Monday, August 31, 2009

Let Them March

It’s all about visibility, so either applaud marchers' passion or get out of their way
By: Kevin Naff
from the Washington Blade - 08.28.2009

THERE’S MUCH consternation within the LGBT rights movement of late over the issue of the planned National Equality March set for Oct. 10-11 in D.C.

On one side: Left Coast advocates like Cleve Jones and Dustin Lance Black who are lending their celebrity to help promote the cause. On the other: East Coast lobbyists worried about diverting precious resources from state marriage fights so we can have a party on the National Mall this fall.

The inside-the-Beltway take on the march goes something like this: Those Hollywood gays don’t know how D.C. works — duh, Congress isn’t even in session. President Obama will be relaxing at Camp David that weekend. No one will be here to witness the march. Do they even have a permit?You can’t just show up at the Mall and start hootin’ and hollerin’. We should all skip D.C. and go to Maine where the real fight is happening. And they shouldn’t even be calling it a “march,” it’ll bloat expectations in the mainstream media; let’s call it a “gathering” instead.
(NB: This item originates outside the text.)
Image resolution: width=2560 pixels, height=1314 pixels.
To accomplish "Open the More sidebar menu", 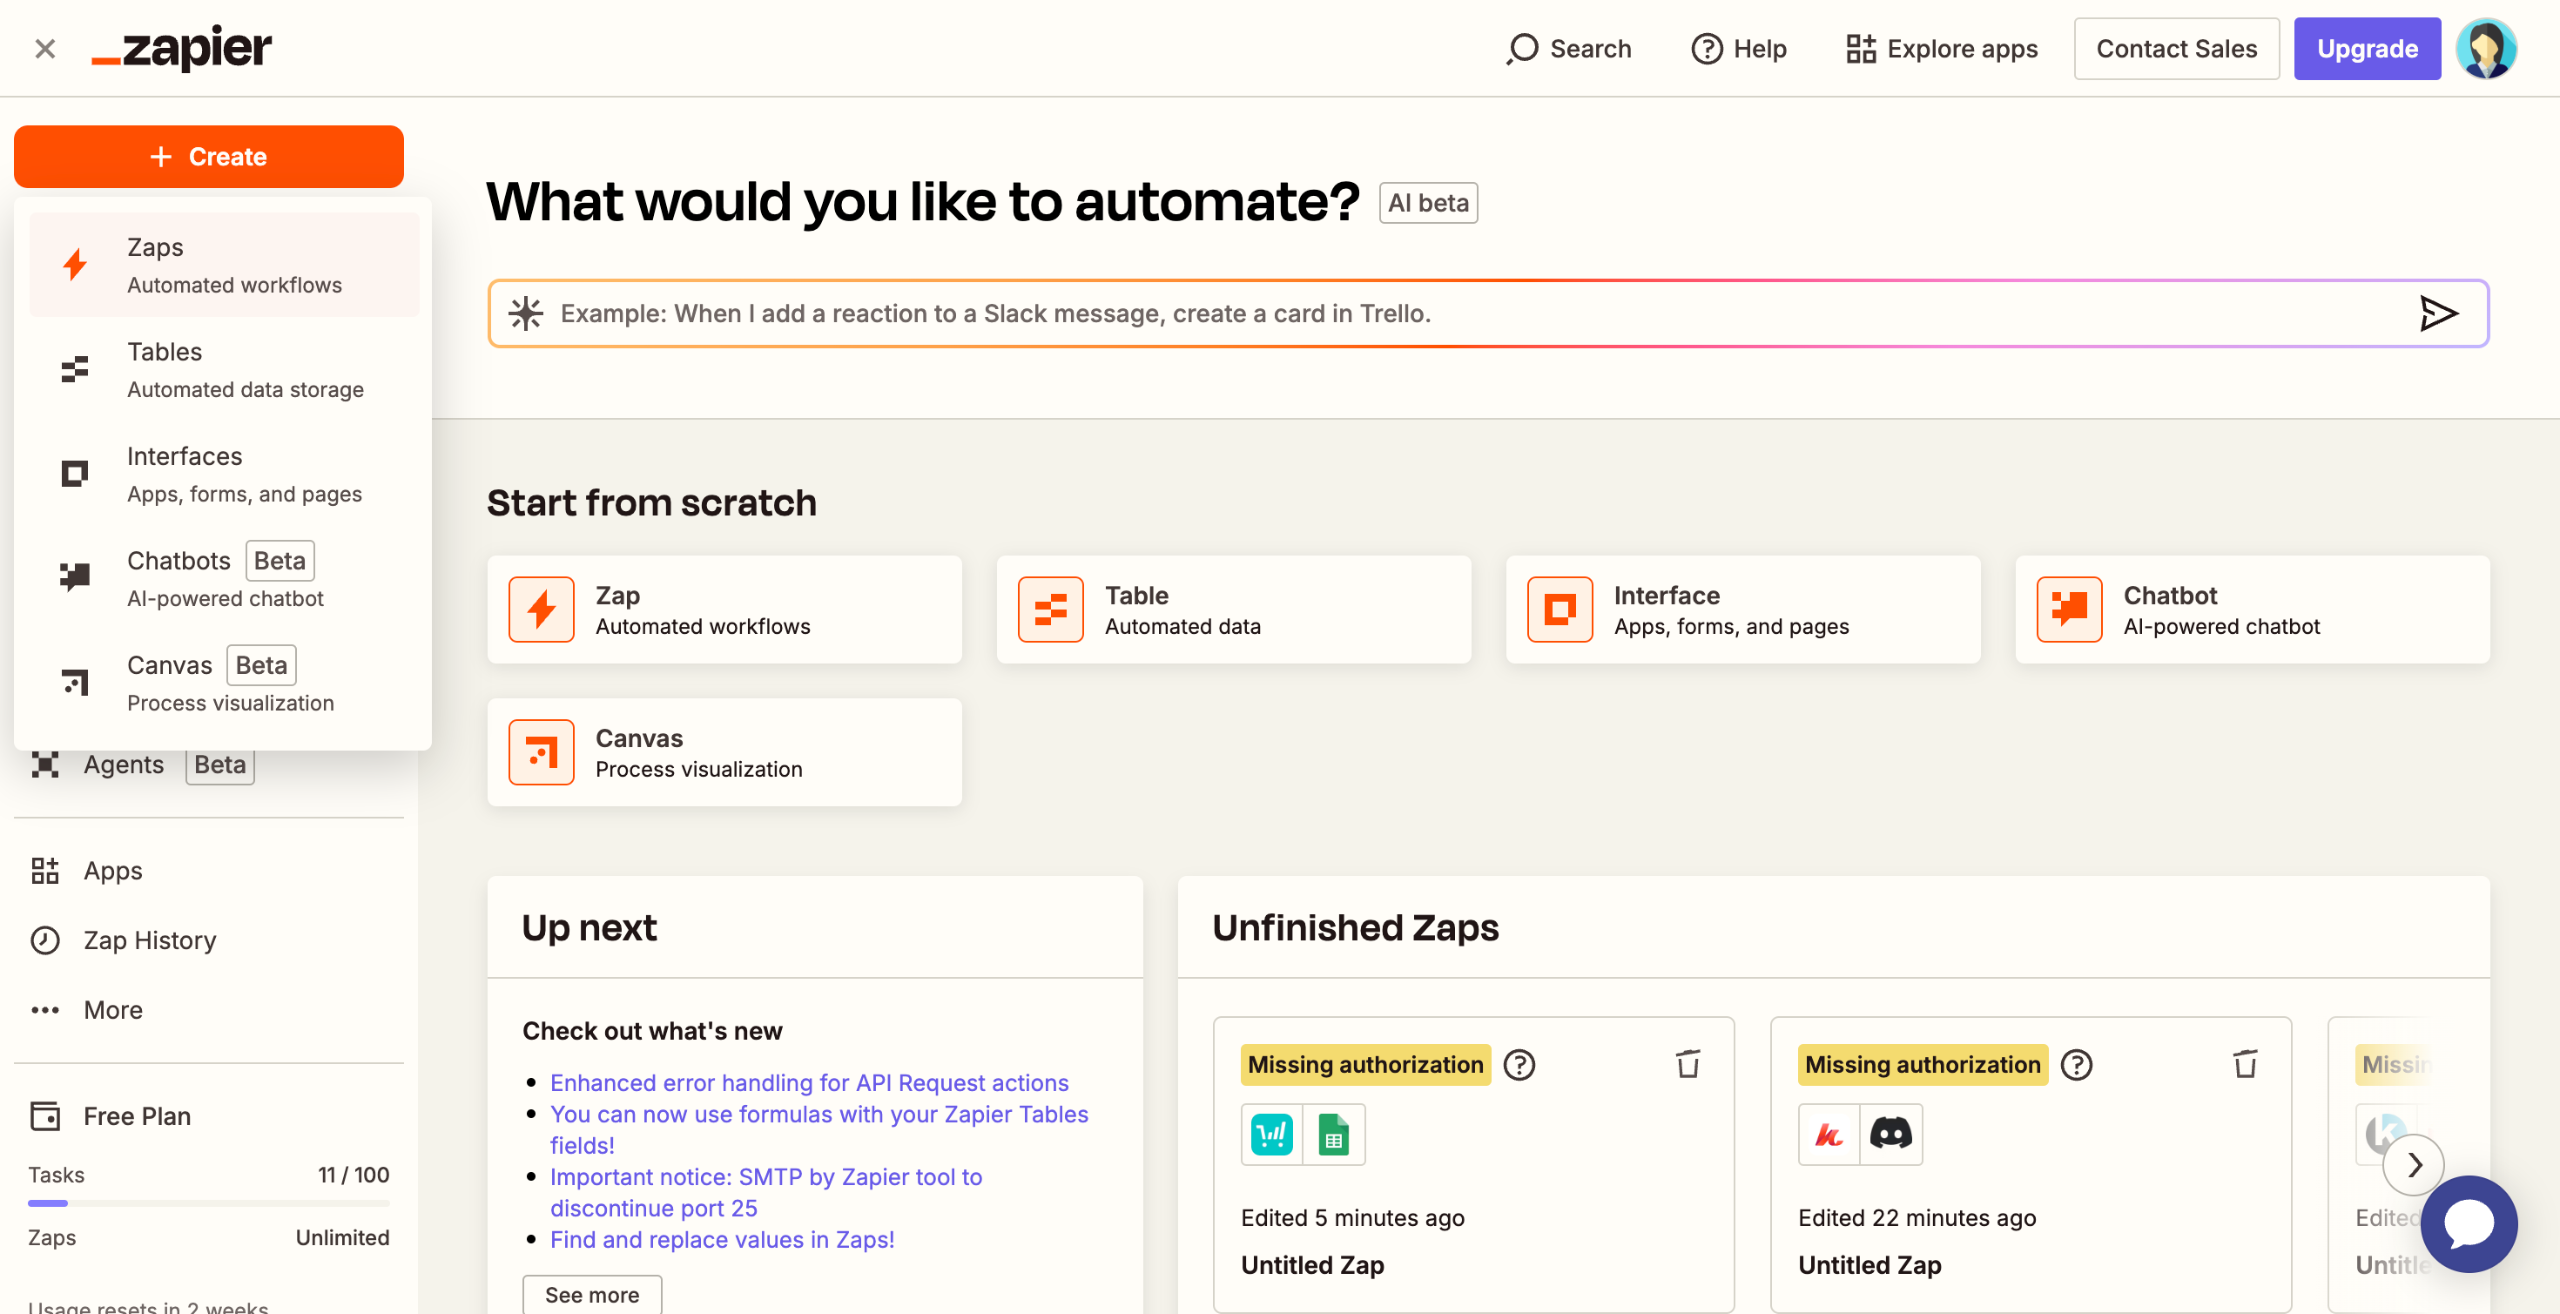I will [x=112, y=1009].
March supporters, meanwhile, like to portray themselves as modern, progressive, tech-savvy 21st century activists disdainful of the “old ways” of doing things. Indeed, the “old ways” haven’t yielded a single LGBT-related federal law in 40 years of trying. Then again, there’s something to be said for knowing your history.

Some supporters have wondered why the Human Rights Campaign and other national organizations haven’t taken a more aggressive role in planning the march. HRC did issue a press release announcing tepid support (what else could they do?) while others have taken the lead on planning.

But there’s a reason HRC and others in Washington are nervous about the prospect of another LGBT march — the fiasco of the Millennium March on Washington in 2000.

Hundreds of thousands of dollars went missing after that event, much of it cash stuffed into trash bags and hauled away. There were stiffed vendors, shady last-minute emergency loans and mismanagement galore. The theft triggered an FBI investigation, unflattering coverage in the mainstream media and proved an embarrassing debacle for the movement.
THEN, AS NOW, there was no shortage of skeptics who questioned the motivations for the march.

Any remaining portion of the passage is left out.